In 2004 Luke created 'Virus' a sculpture of HIV which has been acquired for the permanent collection of The Wellcome trust. An edition of this sculpture was also auctioned for the AIDS charity AVERT.

In the same year the Arts Catalyst commissioned a site specific work 'Ghost Plane'. Exhibited in Europe's largest Wind tunnel an 8 meter shimmering spitfire was created using light and mercury.

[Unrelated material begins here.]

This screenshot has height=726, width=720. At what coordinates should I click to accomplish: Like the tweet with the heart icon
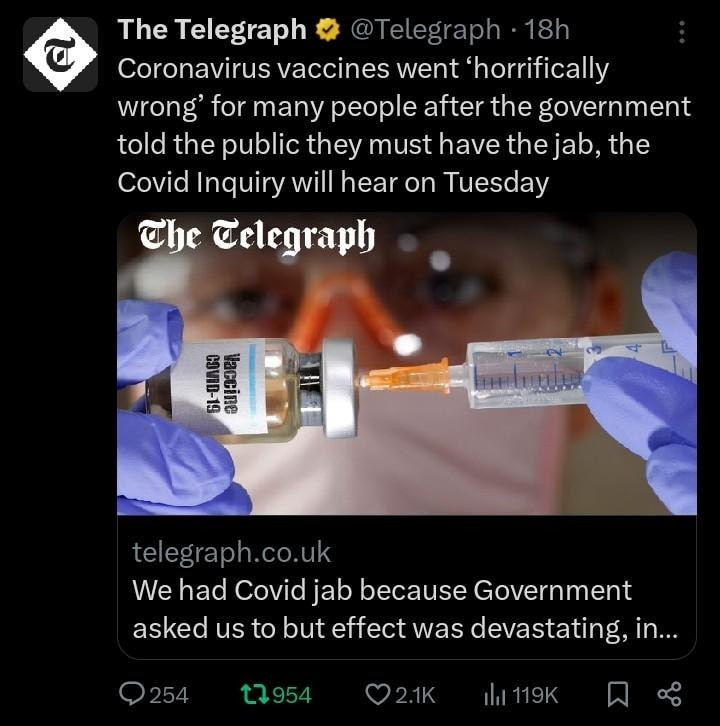pyautogui.click(x=378, y=695)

In 2002 he was awarded Britain's largest fellowship from NESTA (National Endowment of Science, Technology and the Arts) to explore the properties of space and perception. The 'Sky Orchestra' is a research project that has emerged from this 3 year research period. The project aims to sculpt dreams by playing especially composed music to people as they sleep. The music is delivered to the public at dawn using a series of hot air balloons which fly over the city at dawn. The Sky Orchestra will be performing in Switzerland in May2005. In 2001 Jerram completed the artwork Tide. This is a live kinetic audio installation controlled by the changing gravitational pull of the moon. The work has toured Britain and been shown in major media art festivals of Europe and Canada. In 2000 Jerram taught in war torn Mostar, Bosnia and he continues to teach and lecture both in the UK and abroad.

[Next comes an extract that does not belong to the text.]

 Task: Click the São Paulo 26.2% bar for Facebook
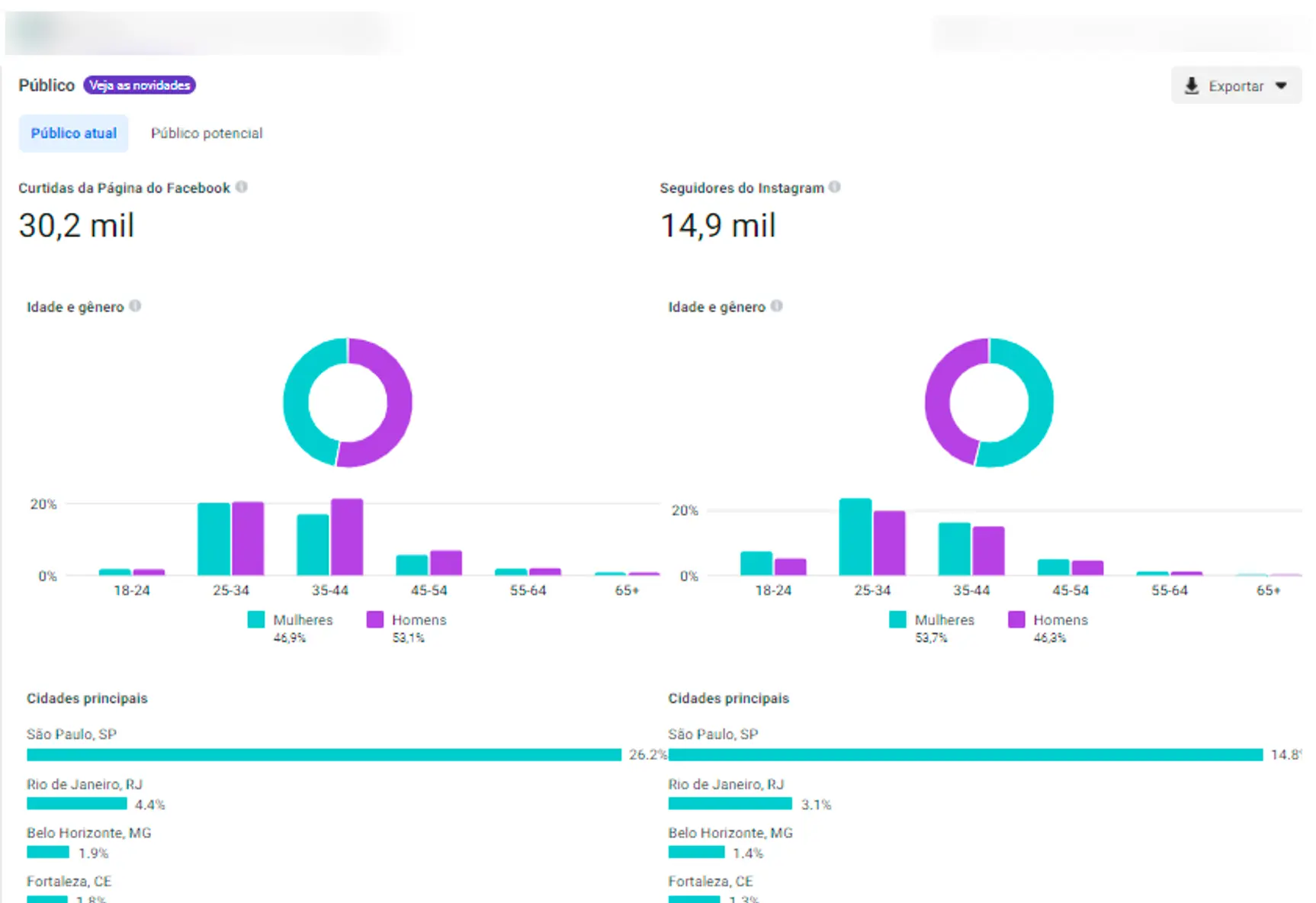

Commissioned by EMAF the European Media Arts Foundation, 'Retinal Memory Volume' physically creates 3 dimensional retinal after-image sculpture inside the mind of the viewer. Shown at ISEA98 and Cyber 98 Lisbon the installation has been shown in 7 different countries touring the media arts festivals of Europe. A version of this work has been commissioned for the new Phaeno Museum, Germany. Luke Jerram lives and works in Bristol, UK with his partner Shelina Nanji. More information can be located at www.lukejerram.com

Tom Donaldson

tom@imperception.org

After graduating from Cambridge University with a Masters of Engineering, specializing in electronics and information theory, Tom Donaldson joined a corporation creating breakthrough new products for major blue chip corporations. After his stint there, Donaldson felt it was time to explore the more experimental realms of technology innovation. He moved to New York as an inventor/artist, where he explored new areas of technology-led storytelling, including a subconsciously interactive film system, an enhanced-reality gaming system, and haptic artworks.

Donaldson has recently been working in the mobile Internet industry. He created a mobile Internet service nominated as the best consumer application in annual industry awards. He has founded an artificial intelligence software company, delivering highly personalized user-experiences in the web and mobile worlds, and is recognized as an industry-leader in personalization.

Wherever he works, Donaldson uses advances in technology to explore new avenues in creativity, and use exploratory artworks to shed new light on the direction and purpose of technology.